In the figure above a comparison of the two filter types is shown for a particular example. It is signaled in the bitstream if diffusion is to be applied on a given block and which diffusion filter type is chosen.


  • J. Rasch, J. Pfaff, M. Schäfer, A. Henkel, H. Schwarz, D. Marpe, and T. Wiegand. A Signal Adaptive Diffusion Filter For Video Coding: Improved Parameter Selection. APSIPA Transactions on Signal and Information Processing, 2019.
  • J. Rasch, J. Pfaff, M. Schäfer, H. Schwarz, M. Winken, M. Siekmann, D. Marpe, and T. Wiegand, “A Signal Adaptive Diffusion Filter for Video Coding,” in Proc.
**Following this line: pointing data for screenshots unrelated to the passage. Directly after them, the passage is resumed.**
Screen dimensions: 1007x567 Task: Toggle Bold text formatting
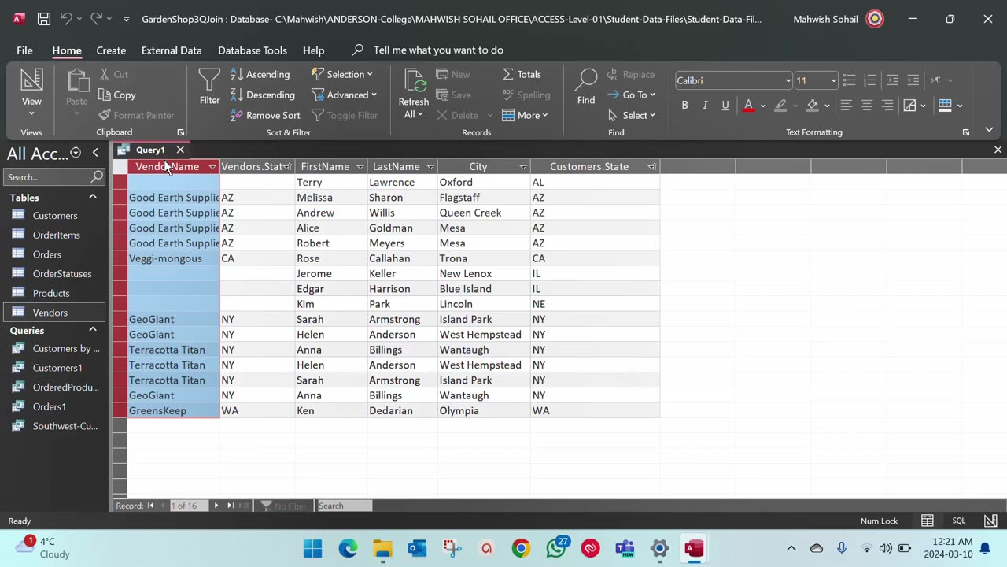point(684,105)
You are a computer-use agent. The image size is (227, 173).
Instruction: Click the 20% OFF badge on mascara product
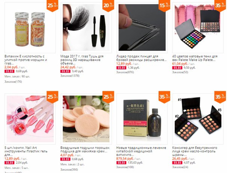108,6
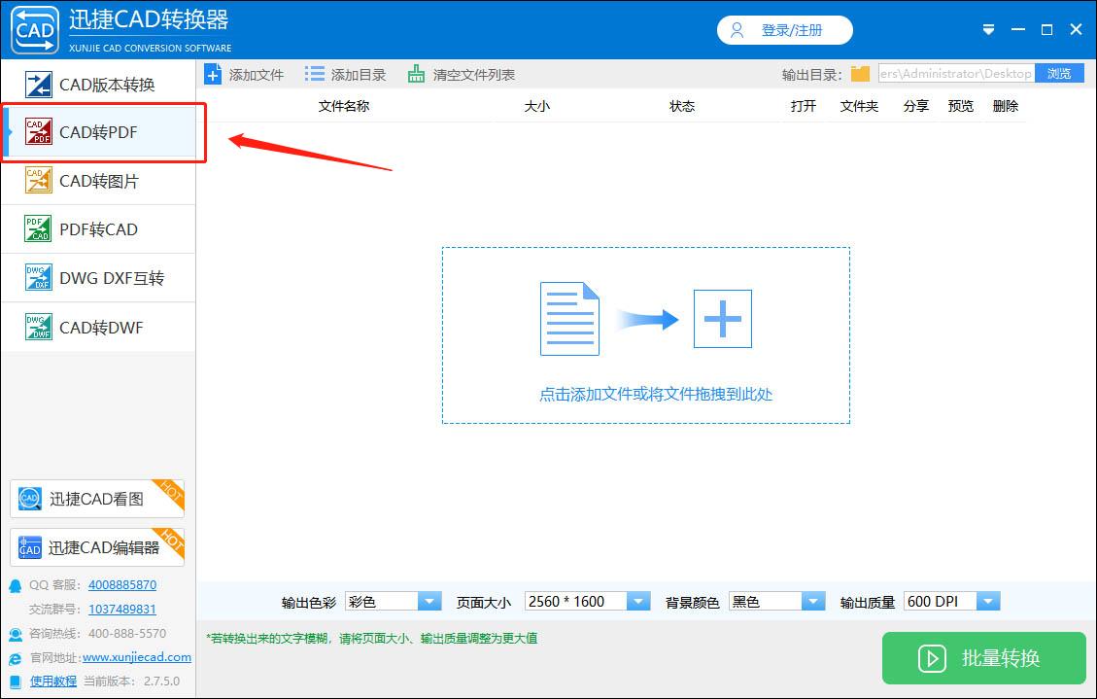Screen dimensions: 1097x699
Task: Select the CAD转DWF tool icon
Action: tap(36, 328)
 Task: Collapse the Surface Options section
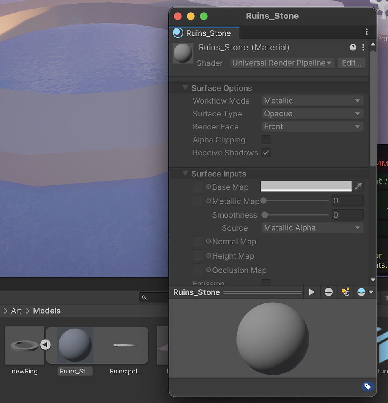tap(185, 88)
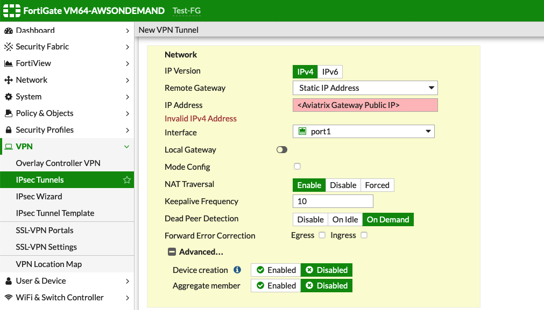The width and height of the screenshot is (544, 310).
Task: Enable the Mode Config checkbox
Action: tap(297, 167)
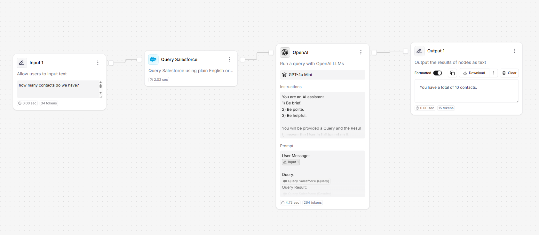Click the OpenAI logo icon

click(x=285, y=52)
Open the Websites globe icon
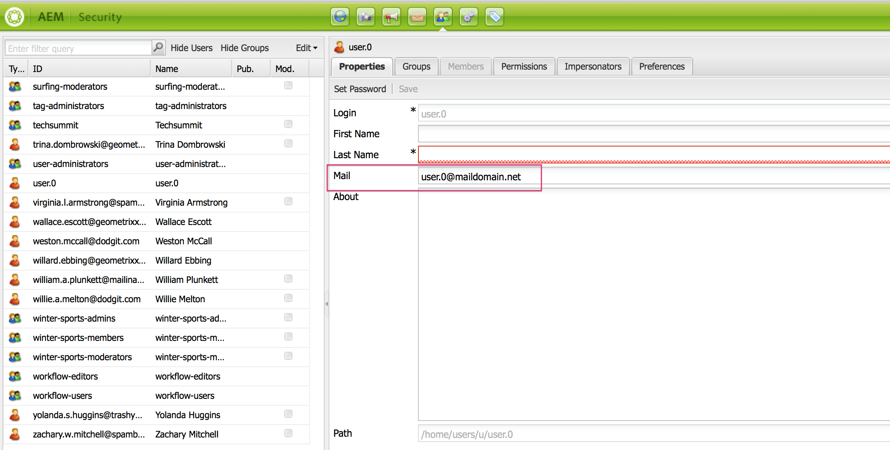The width and height of the screenshot is (890, 450). tap(340, 17)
IEEE Picture Coding Symp. (PCS), San Francisco, June 2018, pp. 131–133.
  • J. Pfaff, J. Rasch, M. Schäfer, H. Schwarz, A. Henkel, M. Winken, M. Siekmann, D. Marpe, and T. Wiegand, “Signal Adaptive Diffusion Filters for Video Coding,” doc. JVET-J0038, San Diego, Apr. 2018.


Prediction Refinement using DCT-Thresholding

We designed a thresholding method which aims to improve the prediction quality by aligning a given prediction signal with reconstructed samples in some neighborhood. We do this by exploiting sparsity properties in the DCT domain which are typical for natural images. This approach works as a texture synthesis tool to improve the prediction.

As illustrated in the figure above, we start with a prediction signal p that can arise either by motion-compensated or spatial intra prediction. Then, we extend p to an enlarged prediction y using the reconstructed samples left and above. We transform y with the orthogonal discrete cosine transform and obtain Y. For a threshold value τ > 0, we set to zero all components of Y whose absolute value is smaller than τ. Transforming the result back and restricting to the given blocks yeals the modified prediciton signal. The threshold as well as the extension sizes are signalled in the bit-stream.


  • M. Schäfer, J. Pfaff, J. Rasch, T. Hinz, H. Schwarz, T. Nguyen, G. Tech, D. Marpe, and T. Wiegand, “Improved Prediction via Thresholding Transform Coefficients,” in Proc. IEEE Int. Conf. Image Process. (ICIP), Athens, Oct. 2018, pp. 2546–2549.